* GOAL OF THE EXERCISE
Taking the line with "Open the Time zone combo box" as the first and the line with "Click slider track's" as the last, set down exactly every line in that range from the entries below, and no more.
******************************
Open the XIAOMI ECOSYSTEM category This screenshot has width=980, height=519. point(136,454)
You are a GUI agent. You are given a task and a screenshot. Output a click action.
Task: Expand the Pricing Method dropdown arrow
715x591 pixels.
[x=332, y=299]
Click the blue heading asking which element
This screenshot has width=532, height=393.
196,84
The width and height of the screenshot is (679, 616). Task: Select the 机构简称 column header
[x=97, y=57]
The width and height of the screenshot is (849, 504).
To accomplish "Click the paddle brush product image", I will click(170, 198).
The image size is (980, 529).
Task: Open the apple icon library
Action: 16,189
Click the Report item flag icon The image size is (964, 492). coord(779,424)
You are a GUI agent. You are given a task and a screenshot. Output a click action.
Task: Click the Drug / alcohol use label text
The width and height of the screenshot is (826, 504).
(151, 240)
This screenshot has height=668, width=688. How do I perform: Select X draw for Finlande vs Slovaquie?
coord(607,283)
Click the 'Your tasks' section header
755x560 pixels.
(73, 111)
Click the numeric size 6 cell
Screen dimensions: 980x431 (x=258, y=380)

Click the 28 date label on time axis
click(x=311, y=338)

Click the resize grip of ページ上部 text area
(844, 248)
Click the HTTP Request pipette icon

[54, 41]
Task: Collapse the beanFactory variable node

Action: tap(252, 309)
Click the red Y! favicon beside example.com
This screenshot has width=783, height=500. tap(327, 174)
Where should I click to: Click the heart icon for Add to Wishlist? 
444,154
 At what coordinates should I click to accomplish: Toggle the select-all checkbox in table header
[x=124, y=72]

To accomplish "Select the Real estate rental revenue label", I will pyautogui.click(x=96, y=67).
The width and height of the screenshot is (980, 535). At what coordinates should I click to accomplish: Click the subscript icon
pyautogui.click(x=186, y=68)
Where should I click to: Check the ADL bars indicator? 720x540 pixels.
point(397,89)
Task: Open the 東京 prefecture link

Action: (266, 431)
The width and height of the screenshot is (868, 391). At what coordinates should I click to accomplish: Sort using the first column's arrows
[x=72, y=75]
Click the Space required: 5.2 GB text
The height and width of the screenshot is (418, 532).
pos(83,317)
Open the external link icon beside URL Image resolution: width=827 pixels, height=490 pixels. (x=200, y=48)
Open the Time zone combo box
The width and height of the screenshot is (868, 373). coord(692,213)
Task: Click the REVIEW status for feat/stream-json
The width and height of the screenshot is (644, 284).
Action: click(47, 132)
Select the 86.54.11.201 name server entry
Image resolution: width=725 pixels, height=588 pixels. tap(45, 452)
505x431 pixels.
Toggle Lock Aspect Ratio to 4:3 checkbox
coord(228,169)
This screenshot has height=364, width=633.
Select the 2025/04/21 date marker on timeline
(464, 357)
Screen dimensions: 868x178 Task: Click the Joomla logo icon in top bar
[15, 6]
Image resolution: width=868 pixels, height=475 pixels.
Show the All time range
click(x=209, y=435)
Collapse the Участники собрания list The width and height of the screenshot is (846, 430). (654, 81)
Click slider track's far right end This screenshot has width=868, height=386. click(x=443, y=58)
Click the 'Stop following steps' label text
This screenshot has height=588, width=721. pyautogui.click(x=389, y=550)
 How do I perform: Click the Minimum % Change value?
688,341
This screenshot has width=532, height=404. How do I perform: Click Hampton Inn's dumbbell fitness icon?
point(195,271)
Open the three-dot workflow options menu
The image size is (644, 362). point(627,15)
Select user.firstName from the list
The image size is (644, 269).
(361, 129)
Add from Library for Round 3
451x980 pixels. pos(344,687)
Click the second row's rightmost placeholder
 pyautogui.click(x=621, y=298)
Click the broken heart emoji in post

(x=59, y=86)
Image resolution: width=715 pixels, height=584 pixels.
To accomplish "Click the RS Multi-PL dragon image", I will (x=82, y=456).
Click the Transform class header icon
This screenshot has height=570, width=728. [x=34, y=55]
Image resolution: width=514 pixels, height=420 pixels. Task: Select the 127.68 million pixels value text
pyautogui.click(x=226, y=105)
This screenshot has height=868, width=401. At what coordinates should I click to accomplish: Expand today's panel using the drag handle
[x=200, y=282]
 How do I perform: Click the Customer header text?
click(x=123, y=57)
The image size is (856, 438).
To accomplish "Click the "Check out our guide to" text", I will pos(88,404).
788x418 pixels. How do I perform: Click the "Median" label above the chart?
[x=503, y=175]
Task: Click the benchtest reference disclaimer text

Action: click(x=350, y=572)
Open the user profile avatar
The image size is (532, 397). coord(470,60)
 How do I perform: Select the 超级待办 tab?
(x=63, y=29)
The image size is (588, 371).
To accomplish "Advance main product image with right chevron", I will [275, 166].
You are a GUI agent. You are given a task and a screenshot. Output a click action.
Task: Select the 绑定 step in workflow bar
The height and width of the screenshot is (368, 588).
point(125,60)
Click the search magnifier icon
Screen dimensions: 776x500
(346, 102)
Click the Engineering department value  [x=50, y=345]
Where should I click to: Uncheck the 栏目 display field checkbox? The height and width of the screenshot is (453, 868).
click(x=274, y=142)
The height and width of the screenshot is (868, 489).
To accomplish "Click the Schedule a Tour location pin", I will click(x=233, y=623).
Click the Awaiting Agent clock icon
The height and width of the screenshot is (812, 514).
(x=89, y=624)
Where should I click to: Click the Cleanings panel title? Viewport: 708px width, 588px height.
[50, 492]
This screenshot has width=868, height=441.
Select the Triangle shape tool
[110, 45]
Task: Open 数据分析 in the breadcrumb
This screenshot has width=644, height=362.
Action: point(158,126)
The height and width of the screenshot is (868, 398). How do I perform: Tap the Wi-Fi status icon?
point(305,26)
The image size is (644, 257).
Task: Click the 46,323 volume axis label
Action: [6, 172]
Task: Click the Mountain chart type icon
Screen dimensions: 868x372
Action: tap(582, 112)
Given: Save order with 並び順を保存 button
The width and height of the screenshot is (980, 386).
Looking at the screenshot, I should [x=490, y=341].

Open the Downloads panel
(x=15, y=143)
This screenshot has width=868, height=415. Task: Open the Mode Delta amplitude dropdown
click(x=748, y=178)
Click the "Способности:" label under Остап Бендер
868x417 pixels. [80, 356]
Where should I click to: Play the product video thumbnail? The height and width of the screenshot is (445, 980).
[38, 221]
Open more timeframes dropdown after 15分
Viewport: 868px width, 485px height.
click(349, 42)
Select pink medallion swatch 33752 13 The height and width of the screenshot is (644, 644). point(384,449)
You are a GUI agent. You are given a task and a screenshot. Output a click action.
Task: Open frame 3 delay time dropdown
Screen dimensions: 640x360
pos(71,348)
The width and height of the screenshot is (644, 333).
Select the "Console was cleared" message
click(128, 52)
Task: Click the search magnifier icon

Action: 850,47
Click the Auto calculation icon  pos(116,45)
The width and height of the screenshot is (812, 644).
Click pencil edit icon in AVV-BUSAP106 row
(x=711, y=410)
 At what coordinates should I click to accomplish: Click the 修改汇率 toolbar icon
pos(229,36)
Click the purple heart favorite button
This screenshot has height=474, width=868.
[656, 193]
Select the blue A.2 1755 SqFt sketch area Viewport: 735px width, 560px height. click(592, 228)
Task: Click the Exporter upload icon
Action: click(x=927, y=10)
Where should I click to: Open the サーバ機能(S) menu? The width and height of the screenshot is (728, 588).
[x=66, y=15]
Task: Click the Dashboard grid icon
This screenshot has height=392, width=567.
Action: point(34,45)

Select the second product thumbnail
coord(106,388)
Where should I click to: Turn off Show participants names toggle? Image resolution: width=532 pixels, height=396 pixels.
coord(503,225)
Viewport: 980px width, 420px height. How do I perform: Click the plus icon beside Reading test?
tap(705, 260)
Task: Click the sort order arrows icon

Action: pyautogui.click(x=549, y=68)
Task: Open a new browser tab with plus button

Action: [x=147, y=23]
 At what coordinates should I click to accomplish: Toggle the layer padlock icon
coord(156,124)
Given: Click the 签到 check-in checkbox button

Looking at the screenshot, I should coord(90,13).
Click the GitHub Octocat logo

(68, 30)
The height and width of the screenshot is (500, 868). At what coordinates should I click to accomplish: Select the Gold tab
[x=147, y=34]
******************************
* FINISHED EXERCISE
Open the Time zone combo box
The width and height of the screenshot is (868, 373). coord(692,213)
Task: Click the REVIEW status for feat/stream-json
The width and height of the screenshot is (644, 284).
Action: click(47, 132)
Select the 86.54.11.201 name server entry
Image resolution: width=725 pixels, height=588 pixels. tap(45, 452)
505x431 pixels.
Toggle Lock Aspect Ratio to 4:3 checkbox
coord(228,169)
This screenshot has height=364, width=633.
Select the 2025/04/21 date marker on timeline
(464, 357)
Screen dimensions: 868x178 Task: Click the Joomla logo icon in top bar
[15, 6]
Image resolution: width=868 pixels, height=475 pixels.
Show the All time range
click(x=209, y=435)
Collapse the Участники собрания list The width and height of the screenshot is (846, 430). (654, 81)
Click slider track's far right end This screenshot has width=868, height=386. click(x=443, y=58)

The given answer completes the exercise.